Peter: I mean, even if they're taxed, which is what I'm proposing, a human replacement tax, even if they're taxed, that tax will be less than the cost of what it takes them right now to hire workers, recruit new workers when they leave, pay all those benefits. All that stuff is incredibly expensive. The tax would be less than that, but still sustain a universal basic income. And that will enable the consumer driven economy to continue on. The other half of Joel's question though is equally as important.

Peter: There will still be jobs, they will just be done by machines. And as I describe in the book, there will still be work. But for the first time in human history, you'll be able to decide what kind of work you want to do because it's work that engages you, it challenges you. You don't have to go out and do something to earn a daily living. You can go out and find work that really fulfills you. And that's one half of the premise of the new era I believe this is all going to create. It's not a dystopian future at all. I describe it as the Neonaissance, the birth of self ennoblement.
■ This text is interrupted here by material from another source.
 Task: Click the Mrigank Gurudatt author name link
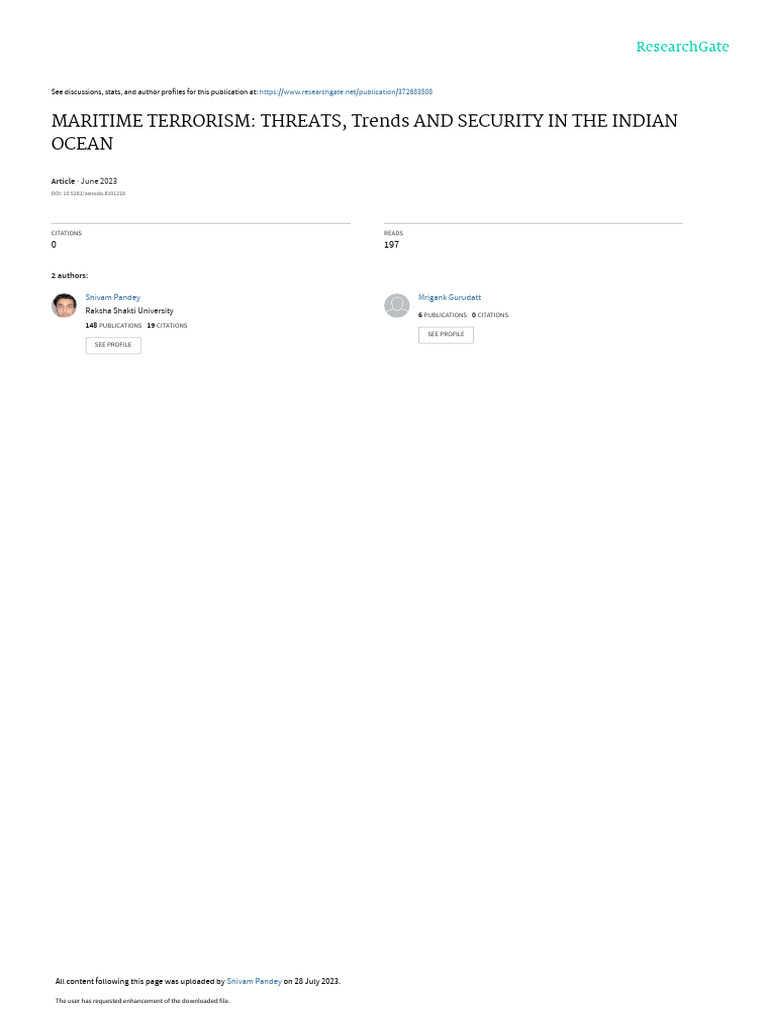[x=449, y=297]
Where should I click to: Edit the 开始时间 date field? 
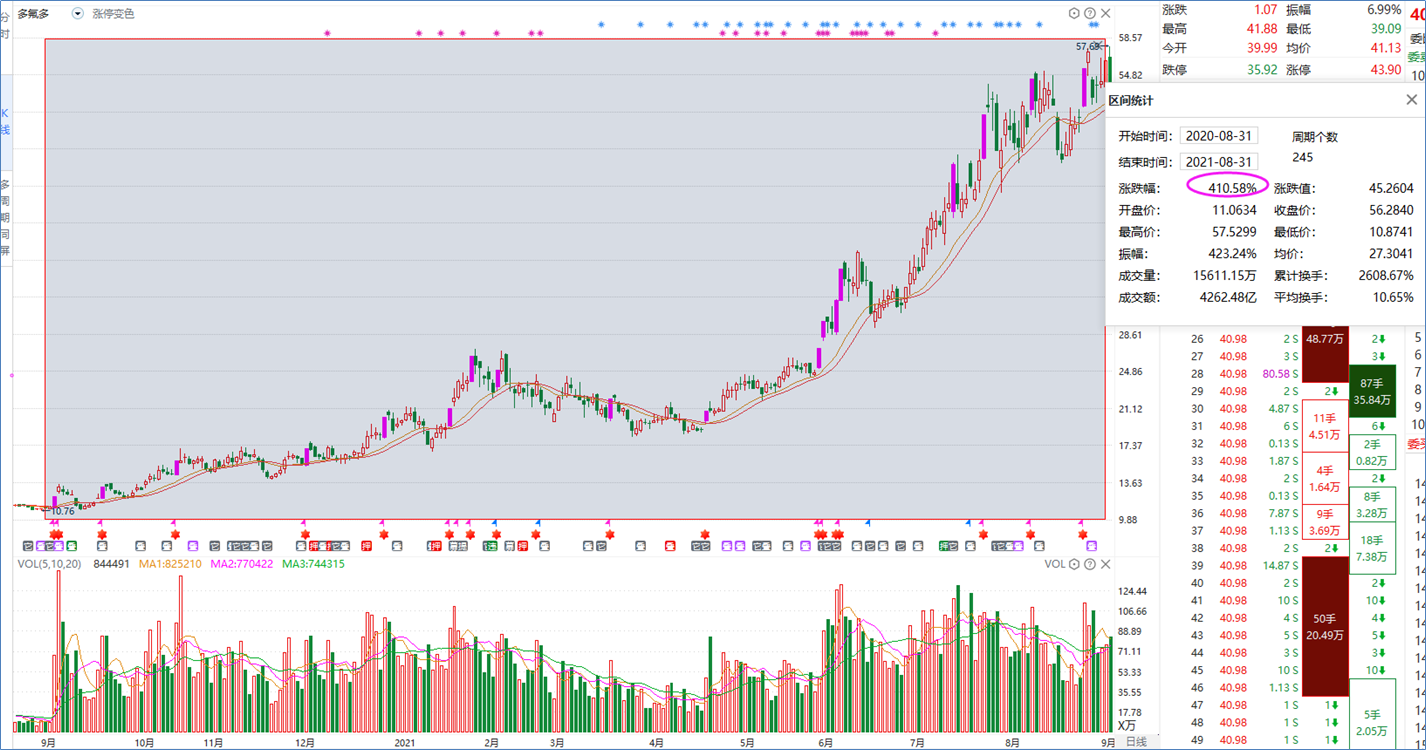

Chad: Okay. Kind of gone through the whole dystopia piece. And how in the hell did we get there? That's the part that I want to go through because that's at the end of the book. There's talk about the ennoblement and what not. Let's talk about how we get there. And talk about today, because we're seeing this, the cued assistants, the Alexas, the Google Homes, the chat bots, and how that's starting to really root itself into our daily lives, and how that will turn into the prospect of enterprise automation kits.

Peter: Well, I think that as you pointed out earlier, the economic impulse is to create generation after generation of ever more capable technology to do ever more of the work that we do each day, both at home and in the workplace, so that's going to go on. I think that the larger issue is: What are the cultural, societal, educational, governmental implications of all of that? And in the book, I describe the next 100 years as a really tough period. In fact, I call it the second middle ages. And I think that it's going to be tough for us to adjust because our institutions can't keep up. And there will be a lag time. And in that lag time, people are going to get hurt. People are going to unfortunately have their lives and their careers disrupted.

Chad: Well, what were there, three middle ages, periods?

Peter: The first middle ages had three segments. And I've tried to organize the second middle ages the same way, with three segments. Yeah.

Chad: Okay. And we're in the first right now. I mean, it's already kicked off. And we're already seeing some of the things that you're talking about in the book. We're already seeing automation taking jobs. We're already seeing, we actually talked about this on last week's podcast, where an algorithm is actually taking a board seat at an organization. You see. So these are small things that are happening that will turn much quicker as we see the outcomes provide again, it's back to capitalism. If you can widen that margin, then you can make more money, then you can report back. And obviously, you see profits. That dystopia, what does that first kind of middle ages look like? Because that to me is more of a dystopian view, but it's part of the journey that we have to go through to be able to get to that end point.